Since 1997, the cooling plant on Berlin’s Potsdamer Platz has been supplying locally generated cooling power to some 12,000 offices, 1,000 housing units, and numerous cultural facilities in the vicinity. This has previously generated unused waste heat, which has been dissipated into the surrounding air via cooling towers.
A new high-temperature heat pump is hoped to provide a more environmentally friendly way of linking heating, cooling, and electricity in the future. The new technology turns waste heat into a usable product, improving the energy-efficiency of the cooling power generation process while providing the urban district in Berlin with green heat from renewable electricity.
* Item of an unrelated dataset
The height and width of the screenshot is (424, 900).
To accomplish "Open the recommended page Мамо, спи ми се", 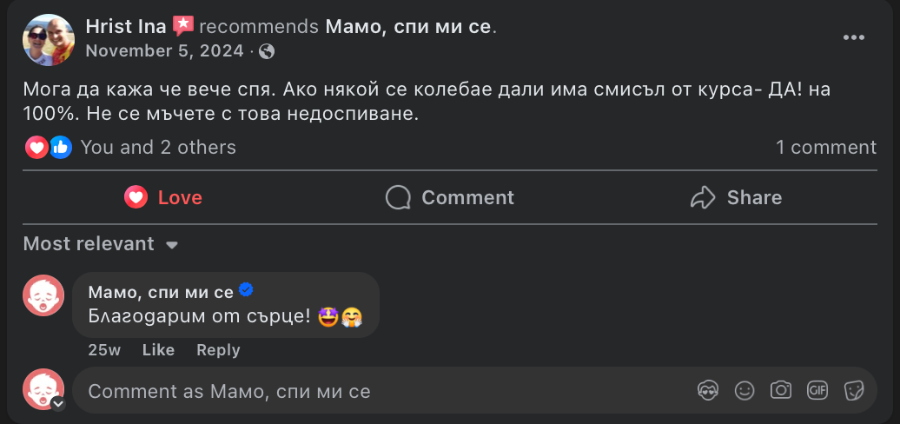I will tap(408, 27).
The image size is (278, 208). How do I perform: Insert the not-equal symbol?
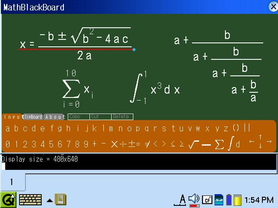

The use of the heat pump will substantially reduce the amount of heat being dissipated into the environment and provide additional heat for the district heating network, amounting to about 55 GWh per year, with an estimated annual saving of about 6,500 metric tons of CO2 emissions and 120,000 m³ of cooling water.
Siemens Energy is delivering this new type of large-scale, high-temperature heat pump to provide thermal capacity of up to 8 MW, which will be capable of flexibly delivering flow temperatures in the district heating network of between 85°C and about 120°C, depending on ambient conditions. This is one way in which technology can make a further contribution toward replacing fossil-based heating in urban district heating networks. In addition to more efficiently linking energy resources at a local level, this project represents the first trial of the large-scale, high-temperature heat pump at a practical scale under real conditions.